Re: Help with perl

Eric Antunes · ‎09-14-2011

I'm new to perl scripting and I need to limit to 60 characters the following String in this pattern in a xml file:

<CompanyName>String</CompanyName>

But perl doesn't seem to recognize the instr(big, little) function:

#!/usr/bin/perl
use strict;
use warnings;
my @a = ();
my @b = ();
my @c = ();
my @d = ();
while (<>) {
if (m{<CompanyName>}..m{</CompanyName>}) {
    if (m{</?CompanyName>}) {
      push @a, instr($_,">");
      push @b, instr($_,"</");
      push @c, substr(substr($_,@a+1,@b - @a-1),0,60);
      push @d, substr($_,0,@a)||@c||substr($_,@b,14);
      print @d;
      @a = ();
      @b = ();
      @c = ();
      @d = ();
      next;
    }
    print;
}
print;
}
1;

Eric

Each and every day is a good day to learn.

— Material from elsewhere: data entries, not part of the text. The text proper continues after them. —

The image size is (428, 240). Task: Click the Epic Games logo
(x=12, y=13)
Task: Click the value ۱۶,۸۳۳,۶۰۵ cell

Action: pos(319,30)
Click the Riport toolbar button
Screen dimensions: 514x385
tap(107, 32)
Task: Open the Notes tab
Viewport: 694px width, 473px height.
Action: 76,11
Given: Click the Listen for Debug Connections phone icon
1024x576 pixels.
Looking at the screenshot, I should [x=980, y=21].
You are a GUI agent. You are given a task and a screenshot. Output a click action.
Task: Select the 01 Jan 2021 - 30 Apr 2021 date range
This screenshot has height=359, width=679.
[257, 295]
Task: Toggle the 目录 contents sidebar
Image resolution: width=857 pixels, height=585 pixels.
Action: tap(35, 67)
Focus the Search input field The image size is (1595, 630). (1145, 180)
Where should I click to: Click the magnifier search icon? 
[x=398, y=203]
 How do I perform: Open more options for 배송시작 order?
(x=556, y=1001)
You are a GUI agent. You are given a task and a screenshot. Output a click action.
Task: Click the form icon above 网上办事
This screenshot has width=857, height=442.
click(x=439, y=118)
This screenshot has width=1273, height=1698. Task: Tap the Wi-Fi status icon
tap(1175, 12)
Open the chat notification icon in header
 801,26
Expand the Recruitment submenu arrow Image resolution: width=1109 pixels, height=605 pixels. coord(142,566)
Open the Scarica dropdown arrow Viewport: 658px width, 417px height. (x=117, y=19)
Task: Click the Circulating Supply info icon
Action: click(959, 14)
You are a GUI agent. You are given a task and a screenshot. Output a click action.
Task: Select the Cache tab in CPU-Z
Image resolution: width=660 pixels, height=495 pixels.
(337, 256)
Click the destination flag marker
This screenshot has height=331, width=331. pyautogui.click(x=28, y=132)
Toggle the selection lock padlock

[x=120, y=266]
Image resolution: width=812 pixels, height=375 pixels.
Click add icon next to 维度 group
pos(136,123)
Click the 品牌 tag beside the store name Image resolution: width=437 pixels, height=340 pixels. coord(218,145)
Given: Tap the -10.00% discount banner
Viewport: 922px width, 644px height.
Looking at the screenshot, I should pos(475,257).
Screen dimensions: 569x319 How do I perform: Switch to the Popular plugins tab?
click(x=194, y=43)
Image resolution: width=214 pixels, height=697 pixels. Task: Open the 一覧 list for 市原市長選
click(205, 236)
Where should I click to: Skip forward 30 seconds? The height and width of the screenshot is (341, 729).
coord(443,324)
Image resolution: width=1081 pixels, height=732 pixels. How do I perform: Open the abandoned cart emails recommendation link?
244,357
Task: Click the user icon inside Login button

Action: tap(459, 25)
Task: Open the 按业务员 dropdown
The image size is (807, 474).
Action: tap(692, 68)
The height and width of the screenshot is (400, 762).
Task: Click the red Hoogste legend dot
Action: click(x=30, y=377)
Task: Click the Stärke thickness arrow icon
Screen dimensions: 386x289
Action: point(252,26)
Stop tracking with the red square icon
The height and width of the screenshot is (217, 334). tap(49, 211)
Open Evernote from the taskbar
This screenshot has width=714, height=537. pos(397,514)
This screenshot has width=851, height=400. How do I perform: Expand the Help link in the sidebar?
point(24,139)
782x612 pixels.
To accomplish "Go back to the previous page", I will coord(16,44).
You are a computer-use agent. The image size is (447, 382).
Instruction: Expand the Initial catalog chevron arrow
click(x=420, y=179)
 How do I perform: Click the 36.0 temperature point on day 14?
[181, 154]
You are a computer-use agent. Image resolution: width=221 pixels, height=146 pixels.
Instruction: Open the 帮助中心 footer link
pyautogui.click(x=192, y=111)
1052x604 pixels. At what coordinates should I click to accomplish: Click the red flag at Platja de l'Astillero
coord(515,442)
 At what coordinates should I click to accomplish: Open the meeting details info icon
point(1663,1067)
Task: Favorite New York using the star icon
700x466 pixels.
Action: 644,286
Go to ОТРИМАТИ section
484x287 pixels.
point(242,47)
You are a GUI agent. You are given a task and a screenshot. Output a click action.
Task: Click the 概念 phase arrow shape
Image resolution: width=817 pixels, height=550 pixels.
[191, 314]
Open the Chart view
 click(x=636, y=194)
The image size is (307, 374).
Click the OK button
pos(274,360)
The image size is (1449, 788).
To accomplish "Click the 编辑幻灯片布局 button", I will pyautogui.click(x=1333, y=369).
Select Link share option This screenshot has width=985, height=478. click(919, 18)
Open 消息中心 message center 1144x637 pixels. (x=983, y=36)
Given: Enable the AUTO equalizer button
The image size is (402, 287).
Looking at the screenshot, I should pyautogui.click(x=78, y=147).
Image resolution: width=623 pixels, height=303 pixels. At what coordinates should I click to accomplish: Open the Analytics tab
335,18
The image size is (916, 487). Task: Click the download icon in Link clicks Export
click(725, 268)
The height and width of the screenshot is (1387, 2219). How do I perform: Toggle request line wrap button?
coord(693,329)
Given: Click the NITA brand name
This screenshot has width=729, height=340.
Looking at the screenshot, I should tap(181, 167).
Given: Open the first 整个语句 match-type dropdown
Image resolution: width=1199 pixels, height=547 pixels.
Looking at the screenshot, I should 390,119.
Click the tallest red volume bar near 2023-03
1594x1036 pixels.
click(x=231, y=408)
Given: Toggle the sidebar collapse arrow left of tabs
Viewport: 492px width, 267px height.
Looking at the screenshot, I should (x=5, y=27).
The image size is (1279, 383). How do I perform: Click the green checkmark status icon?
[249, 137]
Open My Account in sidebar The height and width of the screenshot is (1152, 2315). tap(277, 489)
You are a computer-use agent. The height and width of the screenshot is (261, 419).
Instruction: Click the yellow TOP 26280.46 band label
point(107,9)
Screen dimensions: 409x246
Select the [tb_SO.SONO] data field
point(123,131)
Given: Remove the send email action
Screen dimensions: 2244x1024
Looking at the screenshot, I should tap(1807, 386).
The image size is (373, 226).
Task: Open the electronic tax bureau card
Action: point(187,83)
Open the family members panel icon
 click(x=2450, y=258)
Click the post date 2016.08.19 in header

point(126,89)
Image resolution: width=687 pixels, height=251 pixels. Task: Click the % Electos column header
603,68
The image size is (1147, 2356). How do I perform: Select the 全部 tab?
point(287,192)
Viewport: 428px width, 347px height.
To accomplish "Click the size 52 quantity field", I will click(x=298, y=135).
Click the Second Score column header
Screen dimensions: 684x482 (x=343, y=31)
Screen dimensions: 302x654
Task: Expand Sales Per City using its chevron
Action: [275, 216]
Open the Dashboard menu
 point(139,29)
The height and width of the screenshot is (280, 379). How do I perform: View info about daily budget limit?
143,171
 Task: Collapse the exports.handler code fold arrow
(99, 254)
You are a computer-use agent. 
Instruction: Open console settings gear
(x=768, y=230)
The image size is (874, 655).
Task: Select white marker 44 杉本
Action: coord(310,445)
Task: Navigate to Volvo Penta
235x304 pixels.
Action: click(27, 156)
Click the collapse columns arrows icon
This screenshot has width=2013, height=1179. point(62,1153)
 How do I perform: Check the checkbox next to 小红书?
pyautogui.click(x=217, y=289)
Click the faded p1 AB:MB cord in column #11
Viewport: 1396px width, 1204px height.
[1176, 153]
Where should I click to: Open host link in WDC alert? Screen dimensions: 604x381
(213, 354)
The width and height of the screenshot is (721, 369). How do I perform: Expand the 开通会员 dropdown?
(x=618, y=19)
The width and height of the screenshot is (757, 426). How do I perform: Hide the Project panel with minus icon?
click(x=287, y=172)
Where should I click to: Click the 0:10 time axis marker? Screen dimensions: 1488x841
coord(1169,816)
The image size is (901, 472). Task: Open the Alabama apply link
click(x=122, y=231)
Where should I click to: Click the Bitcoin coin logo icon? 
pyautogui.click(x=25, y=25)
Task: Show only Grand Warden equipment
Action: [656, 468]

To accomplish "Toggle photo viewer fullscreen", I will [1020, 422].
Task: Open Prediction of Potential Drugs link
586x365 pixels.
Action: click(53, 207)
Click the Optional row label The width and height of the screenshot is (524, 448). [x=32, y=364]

Eric Antunes · ‎09-14-2011

Now, it erases the entire pattern:

#!/usr/bin/perl
use strict;
use warnings;
my @a = ();
#my @b = ();
#my @c = ();
#my @d = ();
while (<>) {
if (m{<CompanyName>}..m{</CompanyName>}) {
    if (m{<CompanyName>}) {
      push @a, $_;
      next;
    }
    if (m{>}+1..m{</-1}) {
      push @a, substr($_,0,60);
      next;
    }
    if (m{</CompanyName>}) {
      push @a, $_;
      next;
    }
    print @a;
    @a = ();
    next;
}
print;
}
1;

Each and every day is a good day to learn.

Eric Antunes · ‎09-14-2011

Now, it is almost working but it still doesn't limit the string to 60 characters:

#!/usr/bin/perl
use strict;
use warnings;
#my @d = ();
while (<>) {
if (m{<CompanyName>}..m{</CompanyName>}) {
    if (m{<CompanyName>}) {
      print;
      next;
    }
    if (m{>}+1..m{</-1}) {
      print substr($_,0,60);
      next;
    }
    if (m{</CompanyName>}) {
      print;
      next;
    }
}
print;
}
1;

Each and every day is a good day to learn.

H.Merijn Brand (procura · ‎09-14-2011

Why jump through diffucult hoops?

while (<>) {
    s{(<(CompanyName)>)(.{0,60}).*?</\1>}{<$1>$2</$1>};
    }

If the content for this tag is longer than 60 characters, truncate to 60

(/me still thinks you should use XML::Parser

Enjoy, Have FUN! H.Merijn

Eric Antunes · ‎09-14-2011

Hi Merijn,

With your last script I get an empty file.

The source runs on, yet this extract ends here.